95% of the 600 employees at Hisense’ Cape Town plant are South African

Each TV motherboard that rolls off the Hisense Co. factory line in Cape Town moves China a tiny step toward a new global manufacturing base. But although the line’s South African technicians are producing at the same clip of 70 seconds per board as their Chinese counterparts, there’s a hitch: Hisense factories in China use half as many workers to make the same product. In South Africa, 1 technician monitors one machine. In China, the company’s technicians monitor 2 machines apiece.

Faced with rising labor costs at home, Chinese companies are setting up new factories on the continent and hiring more Africans, reports The Wall Street Journal (May 15, 2014). The companies’ efforts will test whether the masters of low-cost manufacturing can be as productive in Africa as they are in China. The average monthly wage for a low-skilled Ethiopian factory worker, for example, is about 25% of the pay for a comparable Chinese worker. As the wage gap widens between unskilled Chinese workers and their counterparts elsewhere in Asia and in Africa, as many as 85 million factory jobs could leave China in the coming years.

Africa’s poor infrastructure and uneven distribution of skills do erode its cost advantages. The World Bank estimates that a Chinese worker making shirts can produce about twice as many per shift as an Ethiopian worker.  Hisense faces the same skills gap. The home-appliance maker’s challenge was how to hire technicians and engineers in a country—and on a continent—where there aren’t many to go around. “South Africa doesn’t have an unemployment problem. It has an unemployable problem,” says the company’s factory manager.

China’s expanding African footprint has caused friction. A recent survey reported that 46% of Africans have a negative impression of Chinese employment practices, while only 19% are positive. One reason: The common Chinese response to productivity gaps has been to send more Chinese workers. China dispatched 214,534 workers to Africa in 2013.

Classroom discussion questions:
1. What issues must operations managers consider when opening new plants in Africa?

2. What might cause the Africans to have negative views of their Chinese investors and employers?
* * * * * * * * *
REQUEST A
Answer from the passage on Hisense in Africa, one line each: (i) How long does each motherboard take to produce on the Cape Town line? (ii) What share of Africans surveyed hold a negative impression of Chinese employment practices? (iii) How many workers did China send to Africa in 2013?
REQUEST B
List every percentage figure that appears in the passage on Hisense in Africa.
REQUEST C
Reproduce everything from "China’s expanding African" down to "investors and employers?" in the passage on Hisense in Africa, changing "friction" to "tension".

LISTED RECORDS
* * * * * * * * *
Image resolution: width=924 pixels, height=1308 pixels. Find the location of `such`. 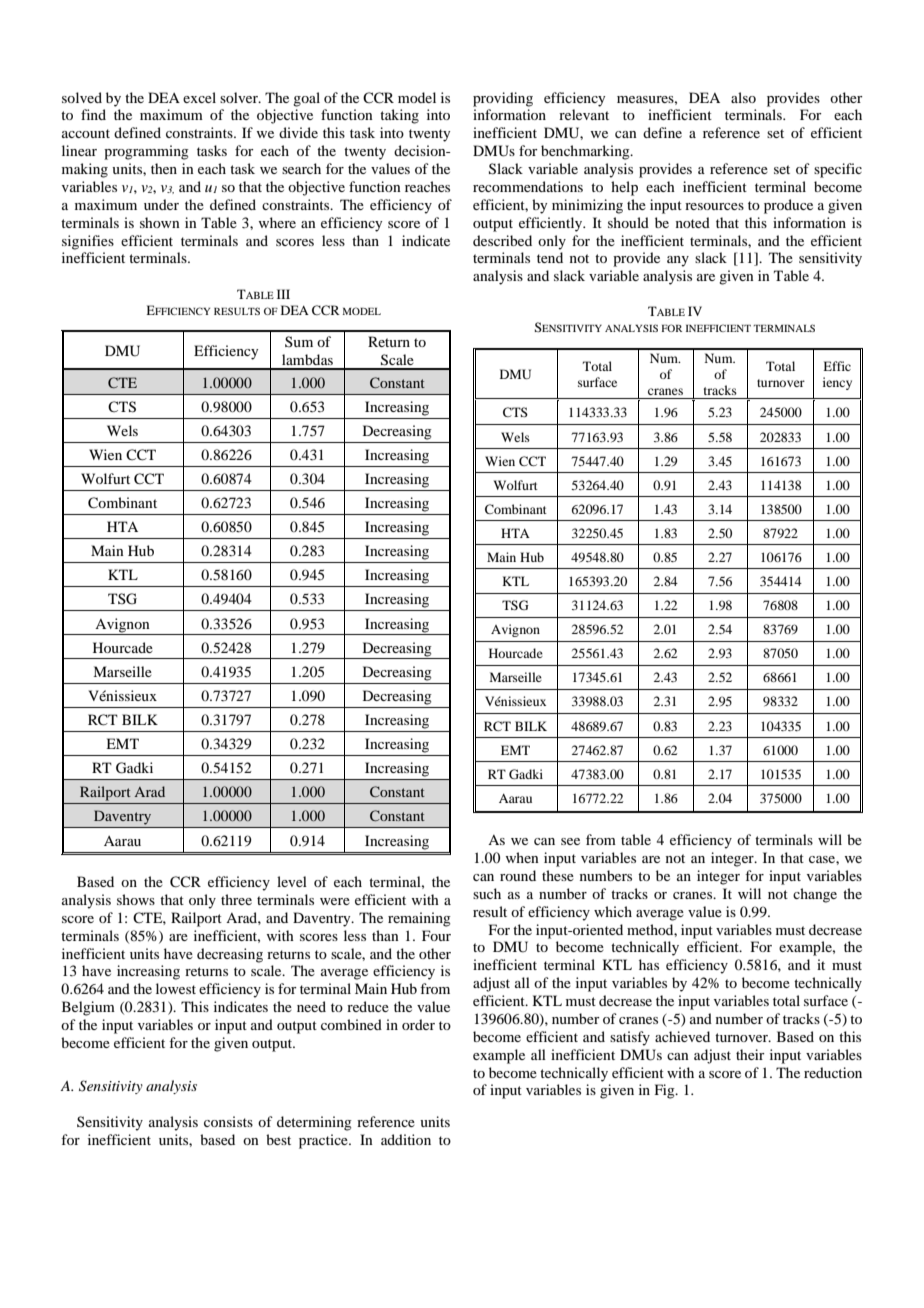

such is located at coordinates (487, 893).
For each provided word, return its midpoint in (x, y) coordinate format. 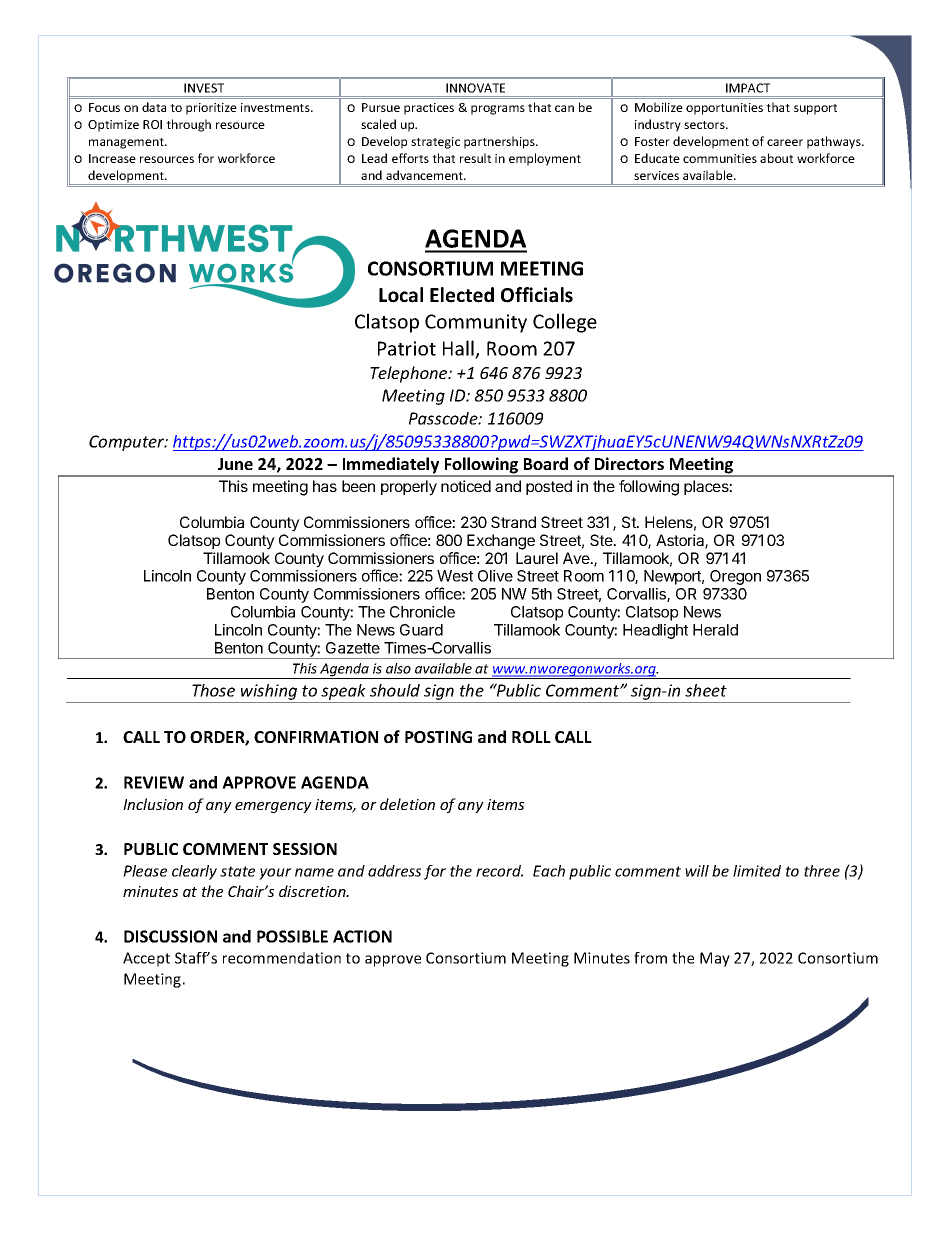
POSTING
* * * * * * * * *
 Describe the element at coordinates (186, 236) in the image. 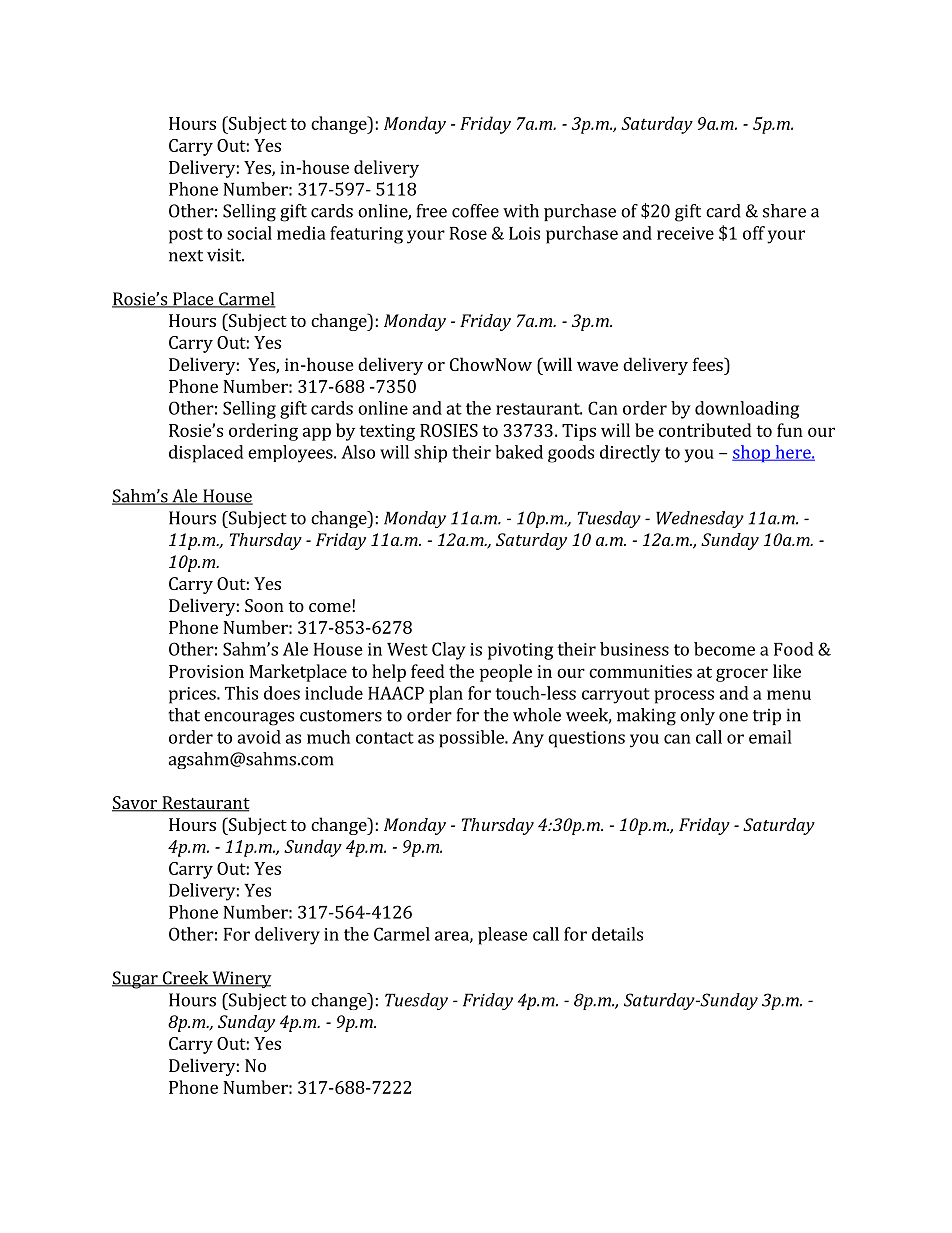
* * * * * * * * *
SOLUTION A
(i) 70 seconds per board
(ii) 46%
(iii) 214,534

SOLUTION B
95%, 25%, 46%, 19%

SOLUTION C
China’s expanding African footprint has caused tension. A recent survey reported that 46% of Africans have a negative impression of Chinese employment practices, while only 19% are positive. One reason: The common Chinese response to productivity gaps has been to send more Chinese workers. China dispatched 214,534 workers to Africa in 2013.

Classroom discussion questions:
1. What issues must operations managers consider when opening new plants in Africa?

2. What might cause the Africans to have negative views of their Chinese investors and employers?